REQUIREMENT ->
Return only the number of lines in the records below where the string "Task" shows up.

GIVEN DATA ->
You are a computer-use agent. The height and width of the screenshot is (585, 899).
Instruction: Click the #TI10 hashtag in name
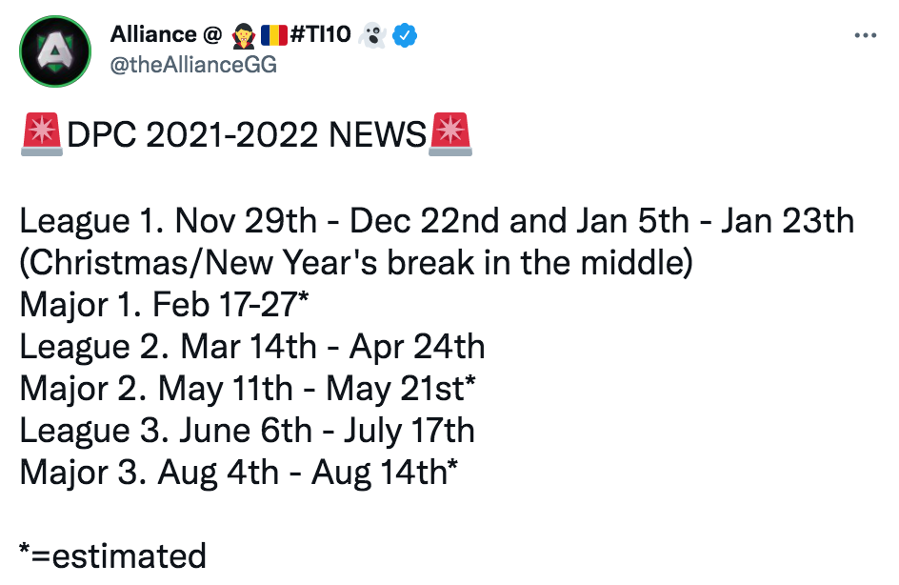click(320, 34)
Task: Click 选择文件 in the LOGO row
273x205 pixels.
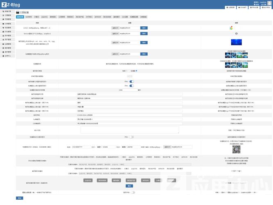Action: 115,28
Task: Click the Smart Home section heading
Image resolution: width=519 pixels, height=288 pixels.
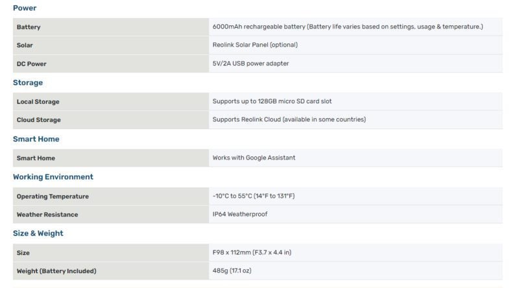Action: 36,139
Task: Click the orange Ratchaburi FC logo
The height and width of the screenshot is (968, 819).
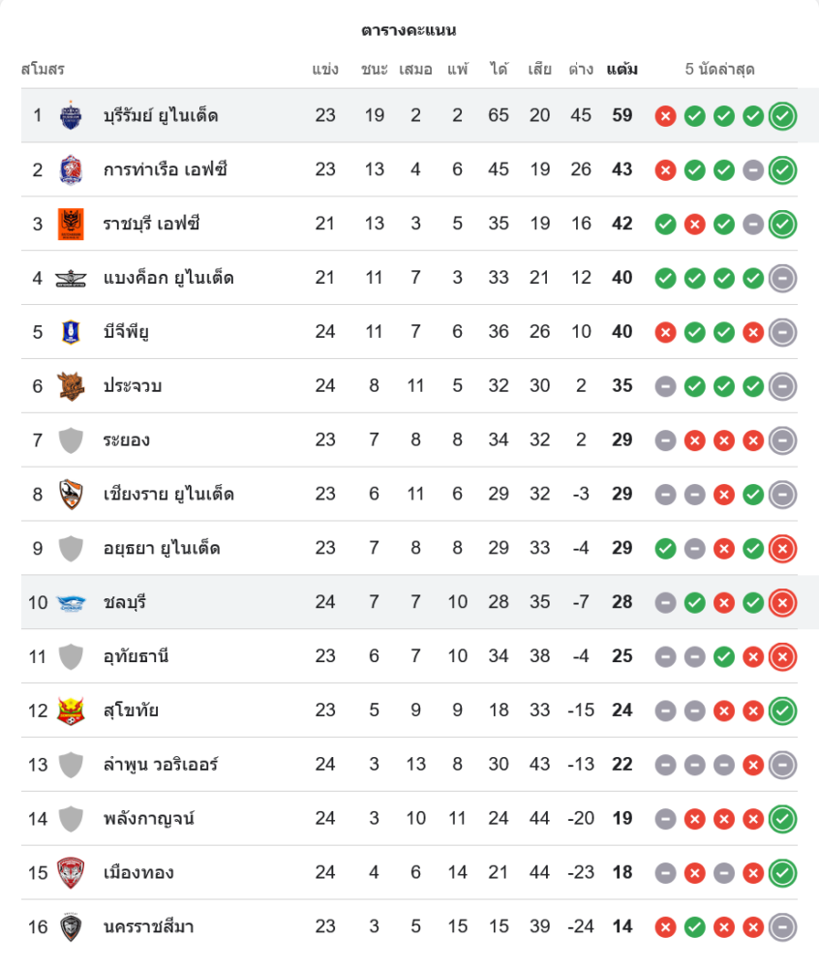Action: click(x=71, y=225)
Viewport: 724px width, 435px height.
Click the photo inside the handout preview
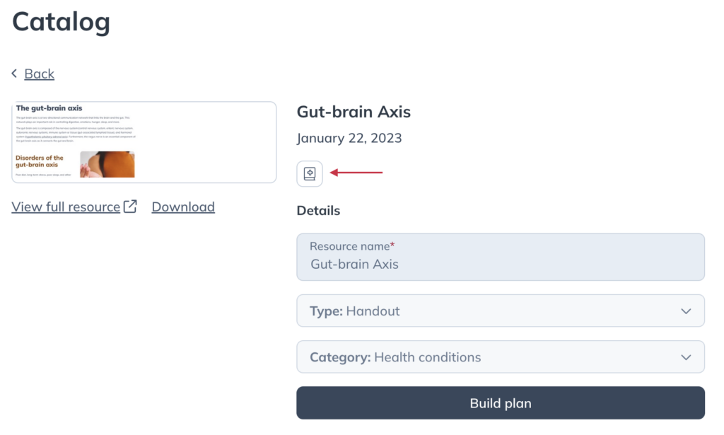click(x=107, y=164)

OUTPUT FOR THIS EXERCISE ->
3